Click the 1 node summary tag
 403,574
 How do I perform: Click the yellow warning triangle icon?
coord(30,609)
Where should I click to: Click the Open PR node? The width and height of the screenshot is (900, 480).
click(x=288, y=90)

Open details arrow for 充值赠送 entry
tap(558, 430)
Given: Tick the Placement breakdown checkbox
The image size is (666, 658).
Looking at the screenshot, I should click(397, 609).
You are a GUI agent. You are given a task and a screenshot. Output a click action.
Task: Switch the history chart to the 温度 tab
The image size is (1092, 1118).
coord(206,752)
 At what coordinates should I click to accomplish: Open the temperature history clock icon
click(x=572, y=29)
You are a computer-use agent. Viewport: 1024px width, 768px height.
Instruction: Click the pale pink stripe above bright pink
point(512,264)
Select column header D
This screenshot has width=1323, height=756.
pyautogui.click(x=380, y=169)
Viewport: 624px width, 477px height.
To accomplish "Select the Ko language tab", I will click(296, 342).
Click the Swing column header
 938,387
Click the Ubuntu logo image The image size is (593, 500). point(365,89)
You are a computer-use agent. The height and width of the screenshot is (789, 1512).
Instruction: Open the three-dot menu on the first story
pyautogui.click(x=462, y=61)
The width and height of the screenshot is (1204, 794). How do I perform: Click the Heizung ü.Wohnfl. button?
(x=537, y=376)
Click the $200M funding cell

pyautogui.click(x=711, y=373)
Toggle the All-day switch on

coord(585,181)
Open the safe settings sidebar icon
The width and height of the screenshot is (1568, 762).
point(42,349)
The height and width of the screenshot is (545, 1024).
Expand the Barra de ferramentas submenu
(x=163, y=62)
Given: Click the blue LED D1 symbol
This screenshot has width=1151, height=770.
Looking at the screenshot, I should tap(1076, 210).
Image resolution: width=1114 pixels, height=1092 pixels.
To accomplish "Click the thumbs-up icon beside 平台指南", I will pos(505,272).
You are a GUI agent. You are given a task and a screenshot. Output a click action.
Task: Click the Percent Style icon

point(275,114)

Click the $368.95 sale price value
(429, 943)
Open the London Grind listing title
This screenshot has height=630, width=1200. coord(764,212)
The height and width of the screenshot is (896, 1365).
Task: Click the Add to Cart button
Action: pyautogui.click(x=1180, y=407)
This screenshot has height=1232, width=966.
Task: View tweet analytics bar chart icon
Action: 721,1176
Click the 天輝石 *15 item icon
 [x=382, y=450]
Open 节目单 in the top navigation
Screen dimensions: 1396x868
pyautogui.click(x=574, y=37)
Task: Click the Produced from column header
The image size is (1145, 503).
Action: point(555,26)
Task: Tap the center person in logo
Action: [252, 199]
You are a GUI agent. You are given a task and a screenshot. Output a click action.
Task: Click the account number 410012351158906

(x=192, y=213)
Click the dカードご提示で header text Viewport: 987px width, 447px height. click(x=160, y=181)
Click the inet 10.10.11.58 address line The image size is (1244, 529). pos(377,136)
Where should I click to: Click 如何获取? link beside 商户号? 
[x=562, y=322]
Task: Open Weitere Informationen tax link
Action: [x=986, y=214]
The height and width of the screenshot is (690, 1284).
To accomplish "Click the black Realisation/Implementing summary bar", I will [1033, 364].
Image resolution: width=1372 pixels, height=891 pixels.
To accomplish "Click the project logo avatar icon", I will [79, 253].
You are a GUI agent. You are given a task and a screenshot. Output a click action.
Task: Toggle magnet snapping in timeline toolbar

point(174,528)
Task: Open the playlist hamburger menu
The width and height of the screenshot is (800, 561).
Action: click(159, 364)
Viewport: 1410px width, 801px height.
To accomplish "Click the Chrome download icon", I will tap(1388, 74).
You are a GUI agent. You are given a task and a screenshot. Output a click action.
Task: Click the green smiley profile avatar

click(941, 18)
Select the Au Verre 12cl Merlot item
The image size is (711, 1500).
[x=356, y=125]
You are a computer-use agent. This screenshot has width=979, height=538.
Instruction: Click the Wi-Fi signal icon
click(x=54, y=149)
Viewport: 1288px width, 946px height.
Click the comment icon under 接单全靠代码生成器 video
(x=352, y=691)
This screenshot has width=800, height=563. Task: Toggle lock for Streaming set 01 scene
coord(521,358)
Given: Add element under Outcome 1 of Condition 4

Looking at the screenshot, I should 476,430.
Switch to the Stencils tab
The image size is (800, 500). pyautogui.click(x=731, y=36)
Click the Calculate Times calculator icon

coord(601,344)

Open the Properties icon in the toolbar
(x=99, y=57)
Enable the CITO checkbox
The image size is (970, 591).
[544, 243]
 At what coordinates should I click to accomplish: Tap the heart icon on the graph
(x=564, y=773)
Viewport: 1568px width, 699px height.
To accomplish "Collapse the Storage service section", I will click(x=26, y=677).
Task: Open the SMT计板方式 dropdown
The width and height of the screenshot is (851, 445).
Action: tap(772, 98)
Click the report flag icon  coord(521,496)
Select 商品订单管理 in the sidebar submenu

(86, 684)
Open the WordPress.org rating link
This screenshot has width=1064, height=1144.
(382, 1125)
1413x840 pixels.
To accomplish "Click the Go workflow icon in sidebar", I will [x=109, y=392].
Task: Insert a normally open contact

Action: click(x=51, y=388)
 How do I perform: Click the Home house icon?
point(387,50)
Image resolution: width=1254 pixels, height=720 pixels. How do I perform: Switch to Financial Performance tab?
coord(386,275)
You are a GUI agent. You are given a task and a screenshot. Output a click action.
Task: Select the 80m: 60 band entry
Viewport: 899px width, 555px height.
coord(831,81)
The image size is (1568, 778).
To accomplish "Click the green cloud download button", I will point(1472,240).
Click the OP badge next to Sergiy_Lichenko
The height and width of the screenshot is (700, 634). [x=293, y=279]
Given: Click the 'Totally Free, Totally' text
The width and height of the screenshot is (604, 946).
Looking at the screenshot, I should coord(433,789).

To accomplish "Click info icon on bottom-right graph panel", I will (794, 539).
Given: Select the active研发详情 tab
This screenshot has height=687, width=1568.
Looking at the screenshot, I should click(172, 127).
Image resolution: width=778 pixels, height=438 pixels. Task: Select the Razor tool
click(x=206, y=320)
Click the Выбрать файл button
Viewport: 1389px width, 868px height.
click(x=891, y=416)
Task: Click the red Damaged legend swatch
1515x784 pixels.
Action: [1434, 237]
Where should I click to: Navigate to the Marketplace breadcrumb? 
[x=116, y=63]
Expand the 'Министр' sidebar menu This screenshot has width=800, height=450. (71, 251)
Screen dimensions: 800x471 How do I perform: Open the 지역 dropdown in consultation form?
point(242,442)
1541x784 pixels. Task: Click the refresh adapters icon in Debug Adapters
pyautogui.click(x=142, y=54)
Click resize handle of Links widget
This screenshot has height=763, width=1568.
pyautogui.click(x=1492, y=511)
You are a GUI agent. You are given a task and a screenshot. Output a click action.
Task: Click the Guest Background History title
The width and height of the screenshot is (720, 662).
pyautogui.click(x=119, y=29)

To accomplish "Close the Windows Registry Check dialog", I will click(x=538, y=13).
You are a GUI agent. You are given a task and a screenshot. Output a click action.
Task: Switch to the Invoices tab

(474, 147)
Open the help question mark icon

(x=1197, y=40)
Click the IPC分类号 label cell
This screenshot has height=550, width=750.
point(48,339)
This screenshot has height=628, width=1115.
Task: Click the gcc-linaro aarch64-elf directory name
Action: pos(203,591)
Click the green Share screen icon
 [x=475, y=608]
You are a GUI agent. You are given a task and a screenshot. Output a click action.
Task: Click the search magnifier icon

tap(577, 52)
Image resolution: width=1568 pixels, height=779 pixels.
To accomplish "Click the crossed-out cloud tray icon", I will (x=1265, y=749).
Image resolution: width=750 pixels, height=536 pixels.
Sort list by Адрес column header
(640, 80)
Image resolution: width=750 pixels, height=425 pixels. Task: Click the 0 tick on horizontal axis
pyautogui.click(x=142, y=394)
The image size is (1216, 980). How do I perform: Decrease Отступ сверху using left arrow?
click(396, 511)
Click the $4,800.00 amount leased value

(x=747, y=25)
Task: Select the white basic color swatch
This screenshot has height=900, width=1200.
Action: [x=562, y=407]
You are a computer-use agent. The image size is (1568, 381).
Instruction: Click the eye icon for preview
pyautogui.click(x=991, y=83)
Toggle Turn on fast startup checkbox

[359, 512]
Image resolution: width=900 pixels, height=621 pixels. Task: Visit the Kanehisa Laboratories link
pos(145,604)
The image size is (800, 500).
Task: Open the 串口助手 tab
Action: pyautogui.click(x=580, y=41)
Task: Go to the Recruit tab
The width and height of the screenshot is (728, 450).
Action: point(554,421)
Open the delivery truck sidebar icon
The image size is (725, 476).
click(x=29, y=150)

• Assignment: Could you transcribe the entries above word for word, from the line with "Viewport: 624px width, 477px height." down to the line with "You are a computer-use agent. The height", keeping both?

• Output below:
Viewport: 624px width, 477px height.
To accomplish "Select the Ko language tab", I will click(296, 342).
Click the Swing column header
 938,387
Click the Ubuntu logo image The image size is (593, 500). point(365,89)
You are a computer-use agent. The height and width of the screenshot is (789, 1512).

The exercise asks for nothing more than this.